At the end of May 2024 , the Office of Financial Sanctions Implementation (OFSI) of the UK Treasury adjusted the license under which the assets of the former British subsidiary of VTB, the investment bank VTB Capital, can be sold. This is stated in the report of Teneo Financial Advisory Ltd - since the spring of 2022, it has been engaged in the external management of VTB Capital, after the Russian VTB lost control over the structure due to sanctions.
According to the document, OFSI allowed the administrators to begin implementing the previously proposed scheme of settlements with creditors (Scheme of Arrangement) of VTB Capital, including with the parent bank in RUSSIA. If the mechanism is approved, then the repayment of obligations will be carried out through a special trust - Holding Period Trust (HPT), RBC wrote.
Initially, the general license INT/2022/1280876 allowed VTB Capital to conduct a limited number of financial transactions - for example, paying employees or making insurance contributions. It was adjusted and extended, but did not previously regulate a special procedure for settlements with sanctioned creditors.
VTB Capital in London specialized in investment banking and stock market trading. After blocking sanctions against parent VTB, the structure lost the ability to service external obligations and lost access to funds in correspondent accounts.
Under these conditions, the board of directors of VTB Capital decided to transfer the bank under external management to Teneo Financial Advisory. The administrators, as stated in their previous reports, must sell VTB Capital's available assets, pay off the bank's creditors and liquidate it.
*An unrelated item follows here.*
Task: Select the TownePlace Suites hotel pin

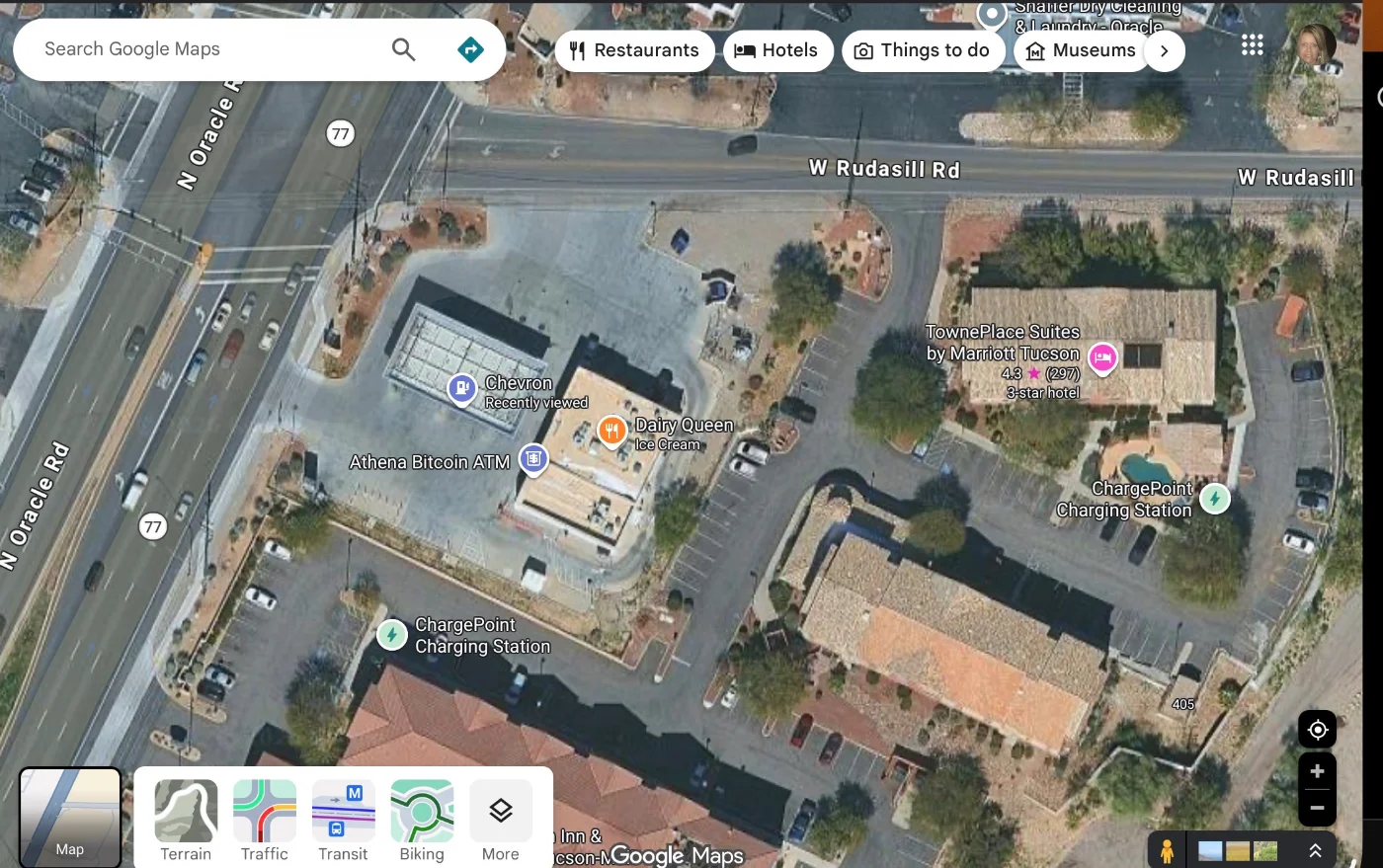Action: tap(1102, 356)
How and when a trust scheme can be implementedThe essence of Teneo's proposed scheme boils down to the following: non-sanctioned creditors will be able to receive the funds due to them directly, and sanctioned payments will be made through a special purpose trust (HPT). This structure will operate for at least 15 years, the basis for settlements from HPT will be the lifting of sanctions or obtaining a special license.
As explained in a previous report, sanctioned creditors will also be able to obtain funds and assets of the UK's VTB Capital that are stuck in the sanctioned National Settlement Depository (NSD) in Russia, or satisfy their claims against the UK company's receivables to the VTB Group.
According to the plan, the next steps to implement the scheme will be:
How much money can be returned to creditors?
The total liabilities of the British VTB Capital exceed £800 million. The bulk of this amount - £804 million - falls on 434 final creditors (including 164 employees). A significant part is debts to VTB structures: the group’s direct claims to its subsidiary amount to £262 million, RBC wrote.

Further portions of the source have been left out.